UNITEDRAKE is compatible with systems running on Microsoft Windows XP, Vista, 7, 8 up to Windows Server 2012. It first came to light in 2014 as a part of NSA's classified documents leaked by its former contractor Edward Snowden.

The Snowden documents suggested the agency used the tool alongside other pieces of malware, including GUMFISH, FOGGYBOTTOM, GROK, and SALVAGERABBIT

The malware's modules including FOGGYBOTTOM and GROK can perform tasks including listening in and monitoring communication, capturing keystrokes and both webcam and microphone usage, impersonating users, stealing diagnostics information and self-destructing once tasks are completed.

These tools were allegedly developed and used by the US National Security Agency (NSA) to perform mass surveillance and bulk hacking worldwide.

Ankush Johar, director at HumanFirewall.io, said: "Remote Administration and surveillance tools are not a new thing in the global cyberspace. These have existed since the beginning of the internet. Although, criminal grade pro malware like these are extremely dangerous as, even the inexperienced chaps now can use them to carry out nation-wide cyber crimes.
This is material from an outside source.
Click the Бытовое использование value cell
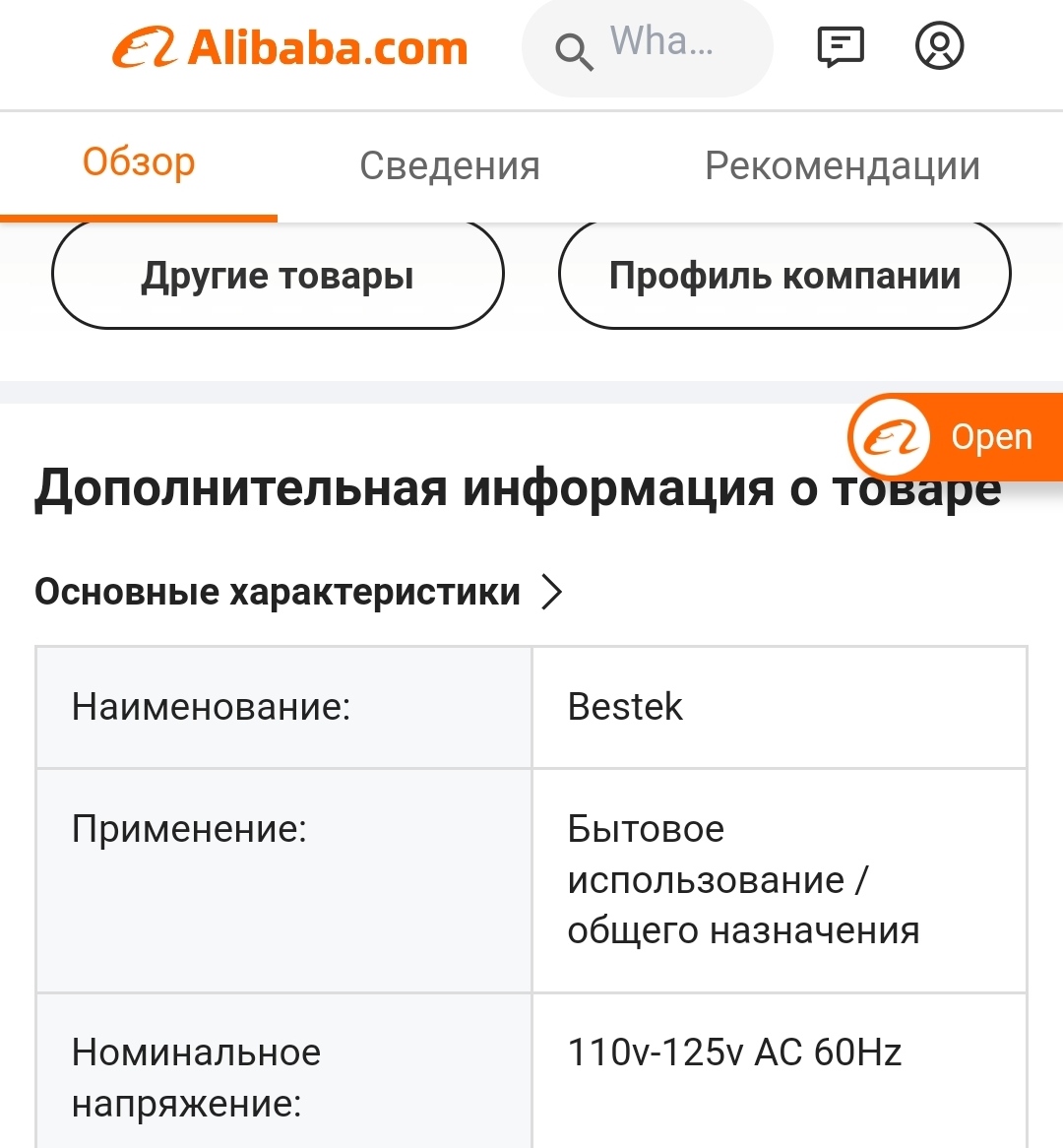The image size is (1063, 1148). 779,879
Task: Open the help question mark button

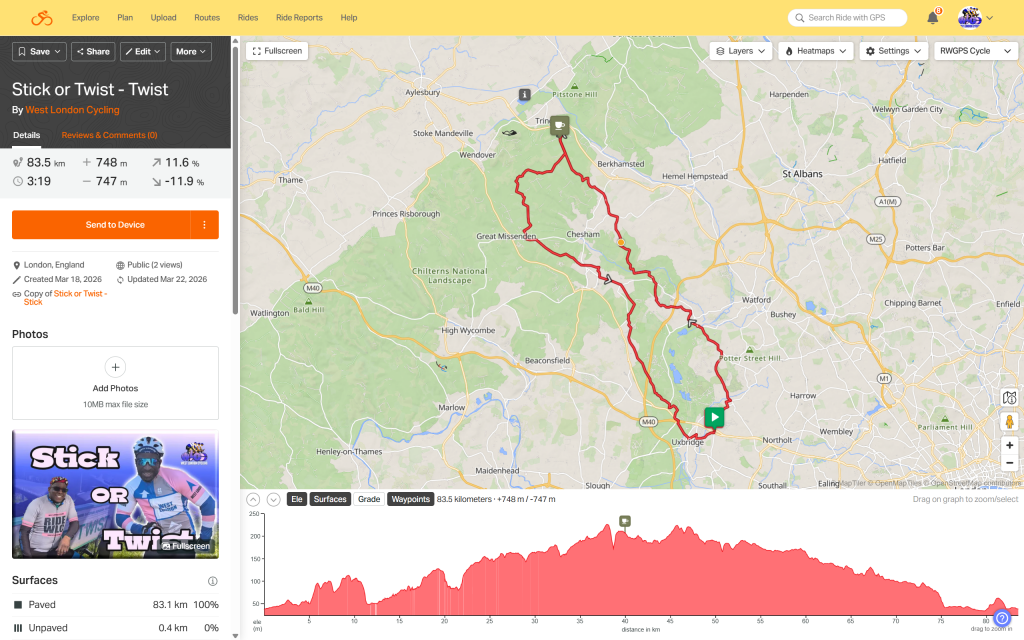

"It’s not too difficult to avoid the basic malware. Being aware and staying cautious is the key to your security. Consumers are suggested to make sure that the following points are always kept in mind before hovering around the tech."
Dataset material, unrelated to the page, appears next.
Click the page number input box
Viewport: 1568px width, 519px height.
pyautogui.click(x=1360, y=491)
* Keep a genuine anti-virus installed and updated.
* Do not click on click on unknown links. Verify the links completely before opening them.
* Never download attachments from untrusted sources.
* Never download pirated software/cracks as they contain malware or backdoors that can give complete access of your system to the hacker.
* Install all software and OS updates available on your device whenever prompted to do so.
* Avoid plugging in unknown USB devices, whether at home or office.